==== DATA TO USE
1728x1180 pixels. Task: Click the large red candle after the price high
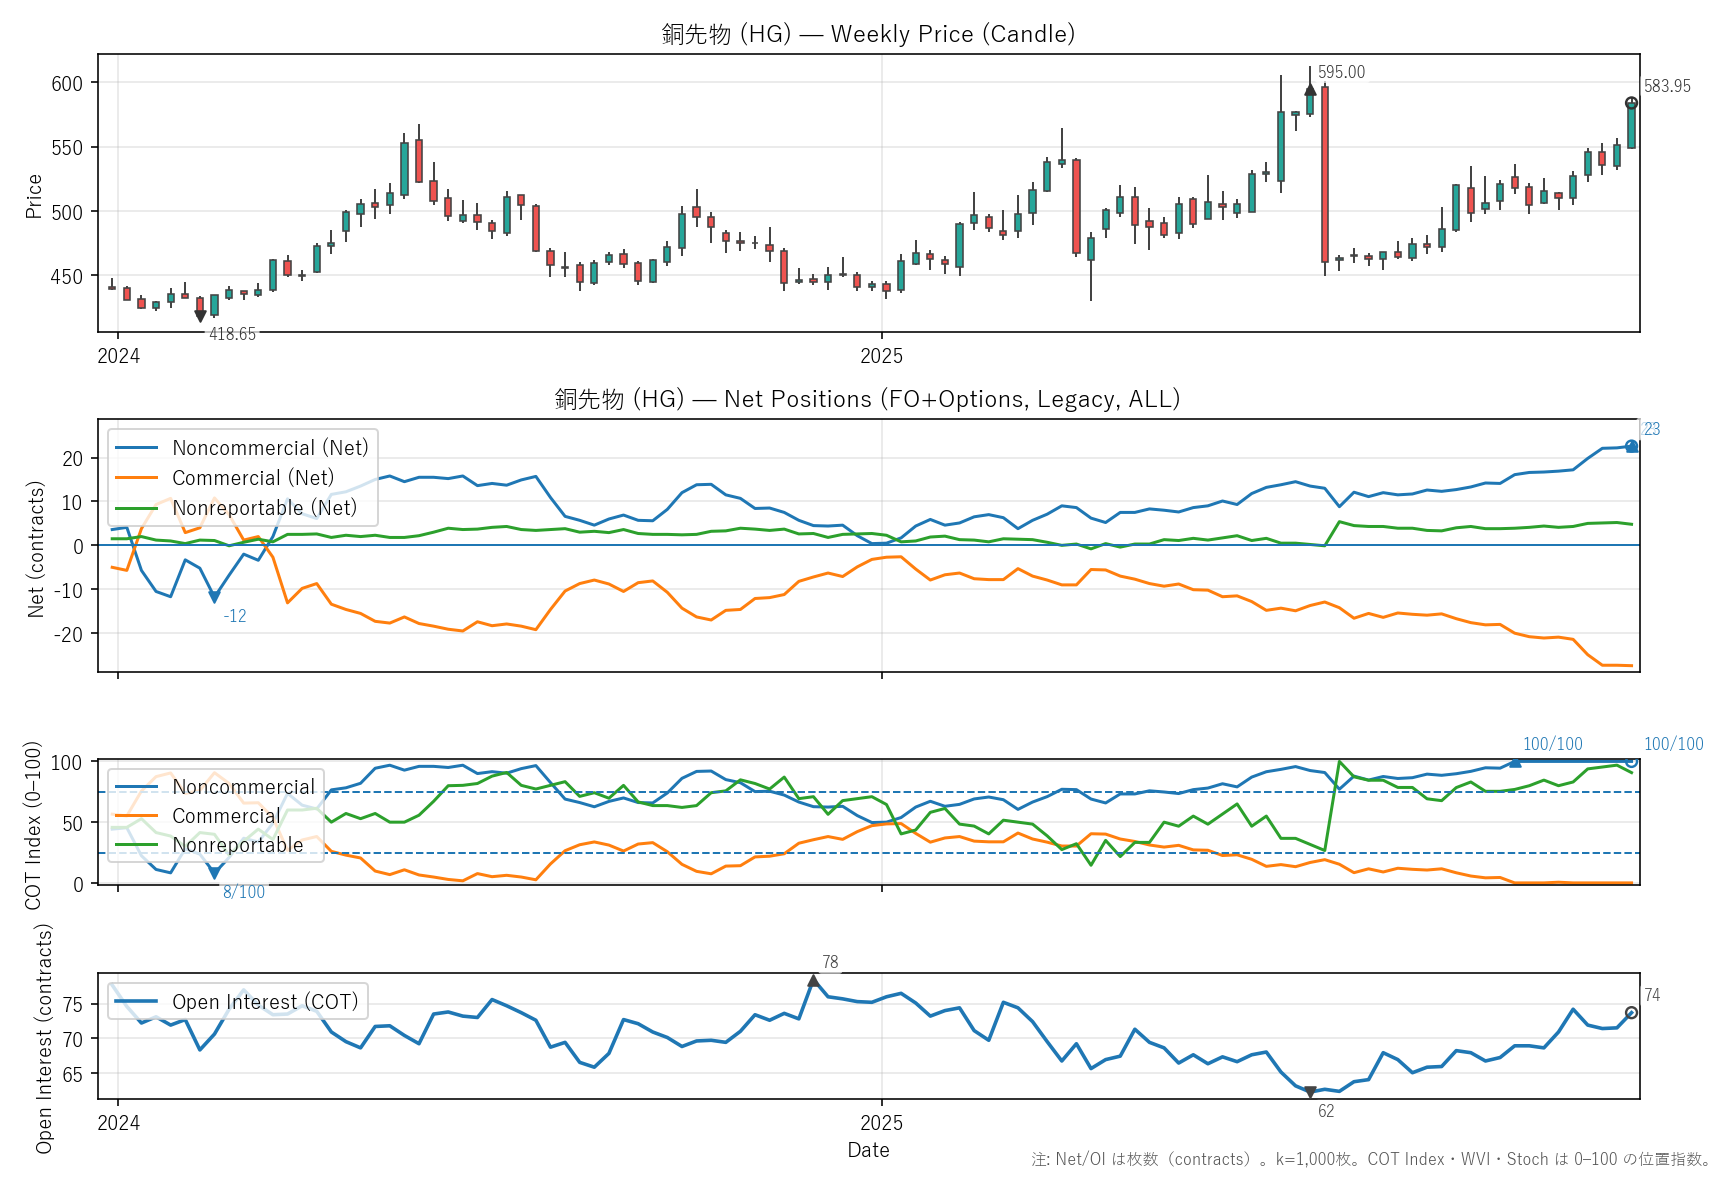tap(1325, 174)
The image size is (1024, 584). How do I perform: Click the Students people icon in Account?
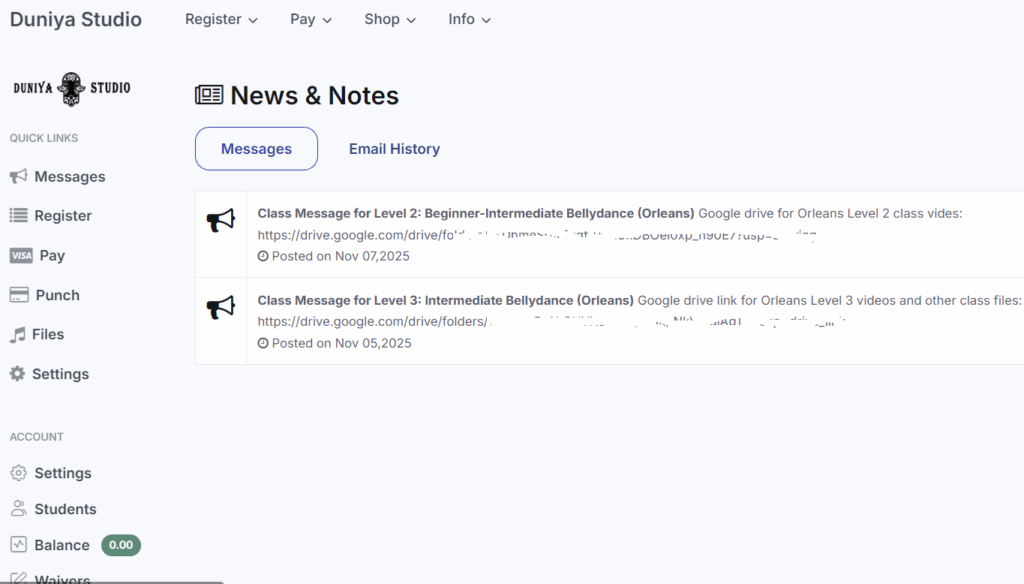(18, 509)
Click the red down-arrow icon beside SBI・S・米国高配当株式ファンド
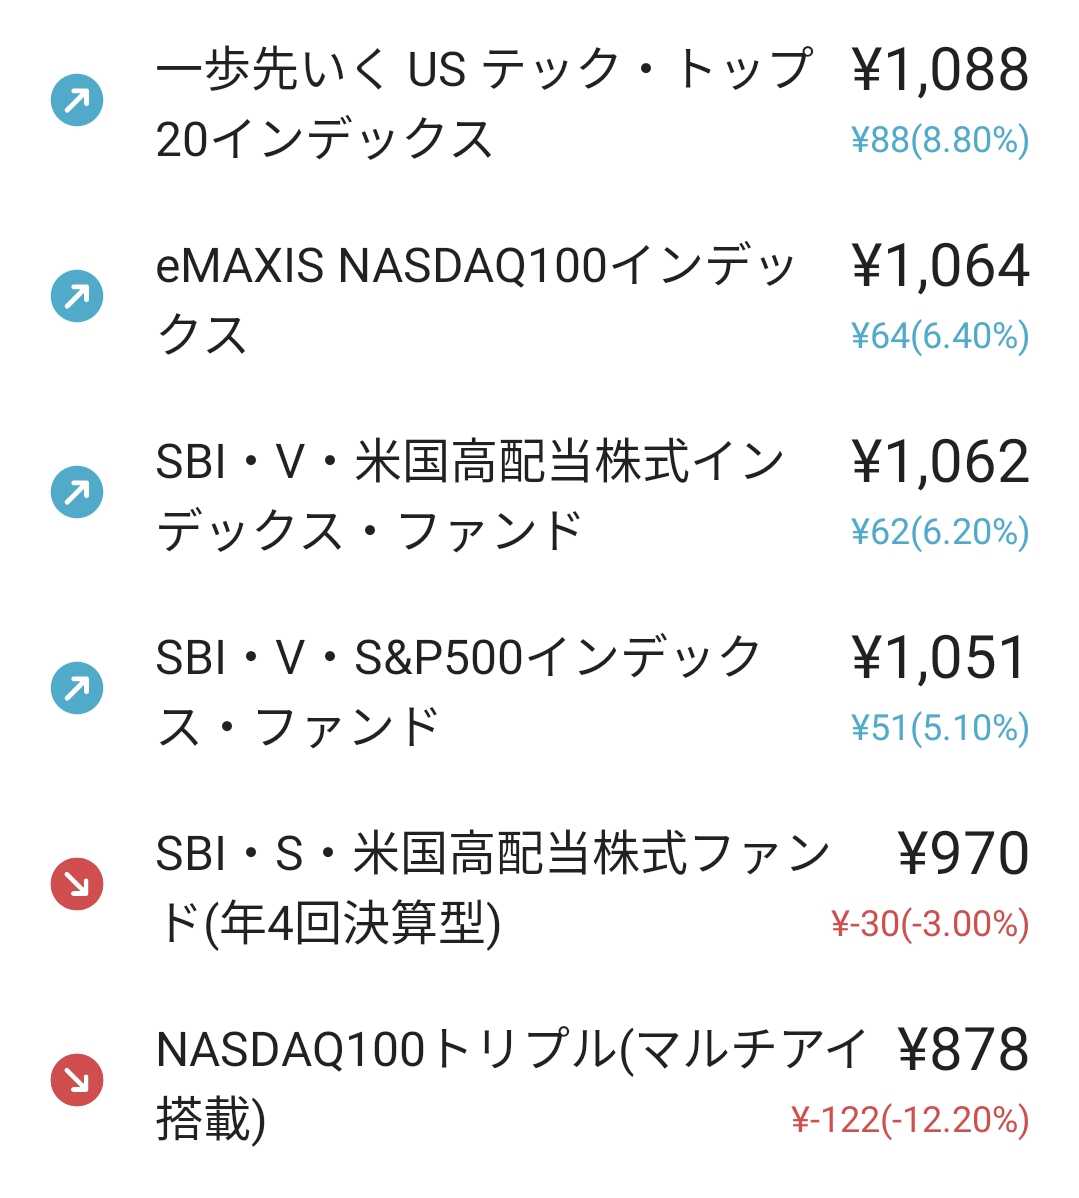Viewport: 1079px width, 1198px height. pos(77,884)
========
=== PROBLEM STATEMENT ===
Print the lines from the one that contains "Click the red" through the final line of the material above, exactly and only those, with pictures left out.

=== RESPONSE FOR THIS EXERCISE ===
Click the red down-arrow icon beside SBI・S・米国高配当株式ファンド
Viewport: 1079px width, 1198px height. pos(77,884)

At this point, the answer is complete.